> neutrons don’t beta decay
Is this a new thing? I am not up to speed in particle physics but, in the past, neutrons decaying was indeed a thing. Maybe the wording has changed?
> neutrons don’t beta decay
Is this a new thing? I am not up to speed in particle physics but, in the past, neutrons decaying was indeed a thing. Maybe the wording has changed?
Yes free neutrons do beta decay with a half life of about 10 minutes.
Neutrons don't decay spontaneously. If they did, they would fall apart into free quarks. But the inter-quark forces are so strong that one would need to wait for a time much longer than the lifetime of the universe, or accelerate them in a collider to near-relativistic velocities.

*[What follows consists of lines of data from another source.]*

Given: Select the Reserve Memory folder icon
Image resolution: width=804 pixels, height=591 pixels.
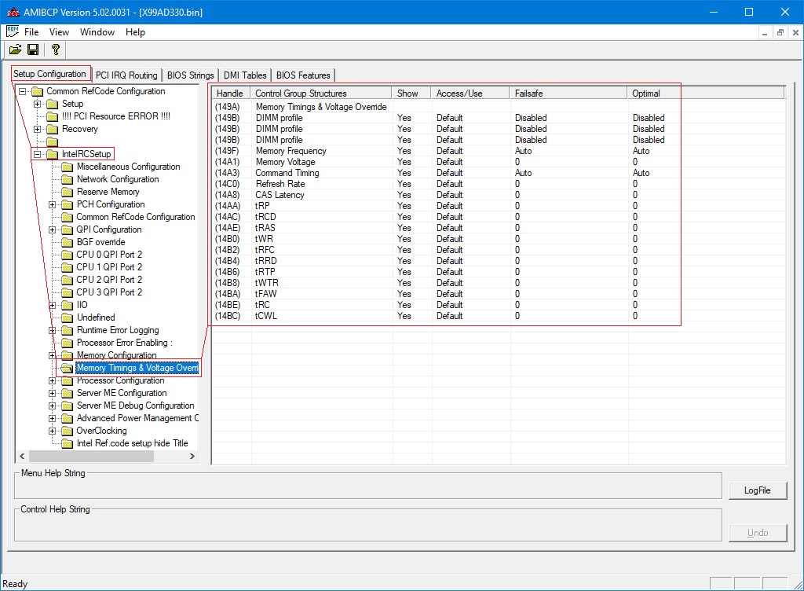Looking at the screenshot, I should pyautogui.click(x=67, y=192).
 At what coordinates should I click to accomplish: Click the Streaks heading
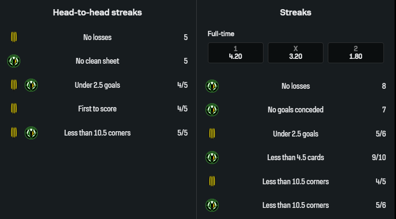[295, 13]
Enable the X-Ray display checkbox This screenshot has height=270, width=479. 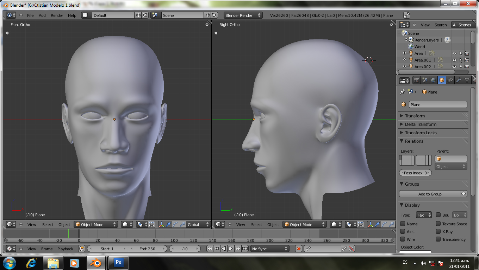[x=438, y=232]
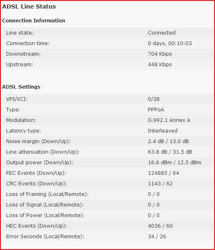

What you were probably referring to is beta decay (also known as proton or electron emission) in which a neutron can (doesn't have to) spontaneously turn into a proton-electron pair. This process usually happens in the nuclei of atoms where weak intra-nucleus forces and external perturbations can provide sufficient energy to make this statistically likely. So strictly speaking, it is the nucleus that decays by emitting electrons (or positrons), which unter certain circumstances can render the nucleus unstable (e.g., in super heavy atoms). The conversion is accompanied by the emission of an anti-neutrino (or neutrino), a near-zero-mass particle to conserve the total momentum.
oh ok.. so the missing part in the joke is the need for an external pressure (which I assumed to be there) to make a neutron "choose sides". :)
Free neutrons are unstable. Beta decay happens by intermediate decay of a valence down quark to an up quark emitting a W+ which can then escape the parton sea. Does not require high energy scattering since the proton is lighter so this is energetically favorable.
W- rather. Charged weak currents anyway.
It sounds like you are talking about proton decay.